Historically, the period when the statue was enshrined at Buseok Temple in the early to mid-14th century was one of rampant Japanese looting along the peninsula’s western coast, with temples in the capital city of Gaegyeong (now Kaesong in North Korea) also suffering losses.

Unfortunately, no evidence has survived to prove that the statue in question was actually plundered. No records or other historical basis currently exists to document the process of its removal to Japan six centuries ago.

The Seated Avalokitesvara Bodhisattva of Boseok Temple in Seosan as it was displayed at the Kannon Temple in Japan before being stolen and smuggled to Korea. (courtesy of Busan Museum Director Jeong Eun-joo)
The Seated Avalokitesvara Bodhisattva of Boseok Temple in Seosan as it was displayed at the Kannon Temple in Japan before being stolen and smuggled to Korea. (courtesy of Busan Museum Director Jeong Eun-joo)

The only record that has survived is Kannon Temple’s historical chronology, which states that the statue was present at the temple in the year 1526. This opens up the possibility that it could have arrived in Japan through some circumstance or another in the 14th to 15th centuries and circulated for some time before arriving at Kannon Temple — or else it could have been taken directly to the temple in the 16th century.

In research reports, experts have suggested a strong possibility that it was plundered, given the history of Japanese marauding.

To be sure, there was also a practice of giving Buddhist scriptures and paraphernalia to Japan as gifts in the late Goryeo and early Joseon periods, so the possibility of it having been sold to Japan or given as a gesture of goodwill cannot be ruled out.

While the likelihood of it being plunder is strongly suspected, most academics agreed that the lack of decisive evidence means no firm conclusions can be drawn.

The statue clearly is stolen property, and returning it would seem to be the right thing to do. But from the standpoint of Koreans who have had their cultural heritage ruthlessly pillaged by Japan in the past, many find it difficult to emotionally accept the idea of handing over a magnificent work that they believe could very well have been stolen from them.

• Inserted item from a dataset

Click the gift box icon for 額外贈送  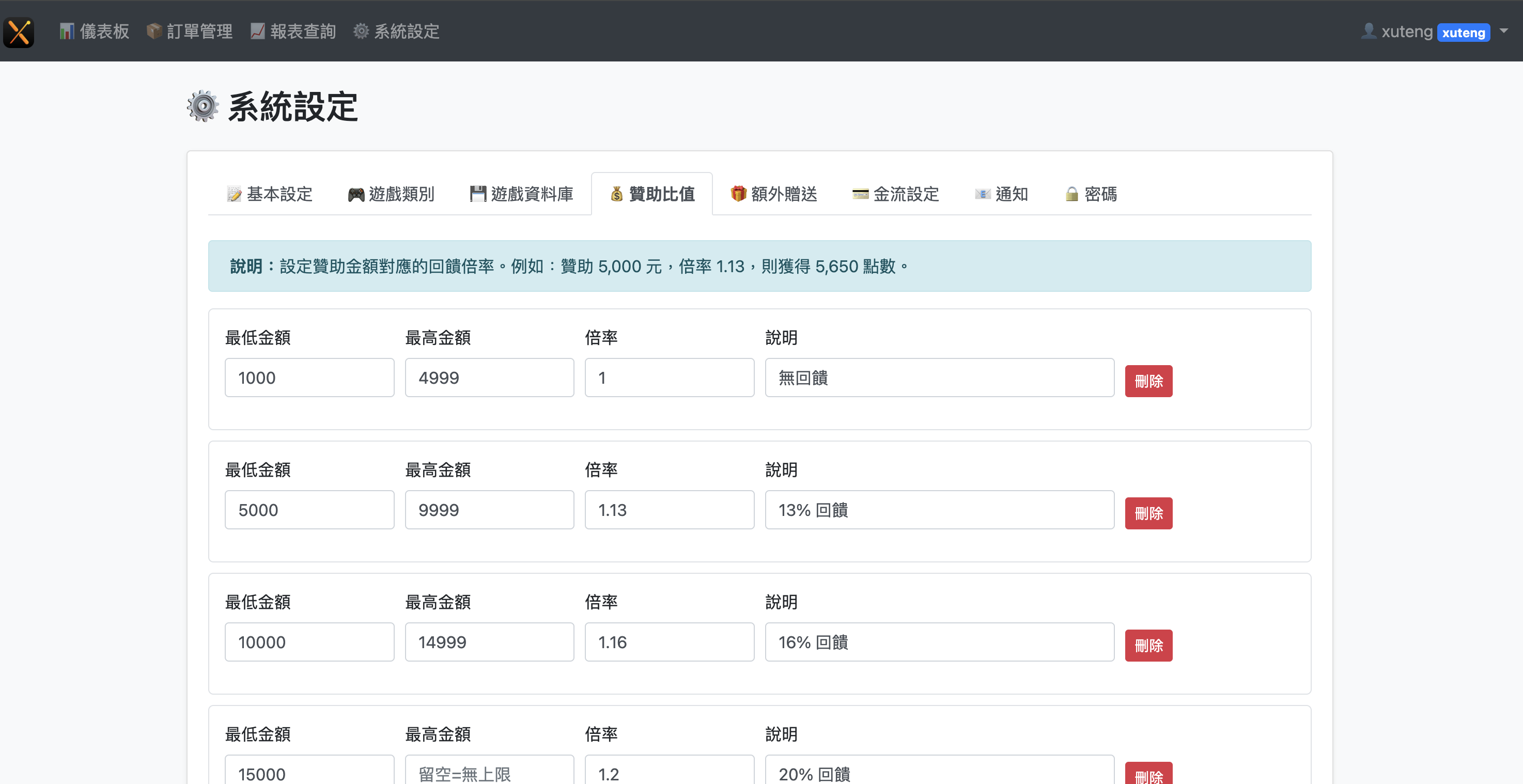pyautogui.click(x=738, y=194)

Artifacts were discovered within the bodhisattva statue when it was examined at Kannon Temple in Japan in 1951. (courtesy of Busan Museum Director Jeong Eun-joo)
Artifacts were discovered within the bodhisattva statue when it was examined at Kannon Temple in Japan in 1951. (courtesy of Busan Museum Director Jeong Eun-joo)

In its ruling dismissing Buseok Temple’s transfer request, the Daejeon High Court separately commented on the “need for the government to address the matter of the statue’s return in consideration of the ideas of international law, which aims to protect cultural heritage, and the purpose of conventions concerning the return of cultural heritage.”

In the end, the two sides’ governments, cultural heritage experts, and Buddhists will have to come together for a disinterested dialogue to find a solution that honors the spirit of connection and coexistence in the statue’s Goryeo-era creators.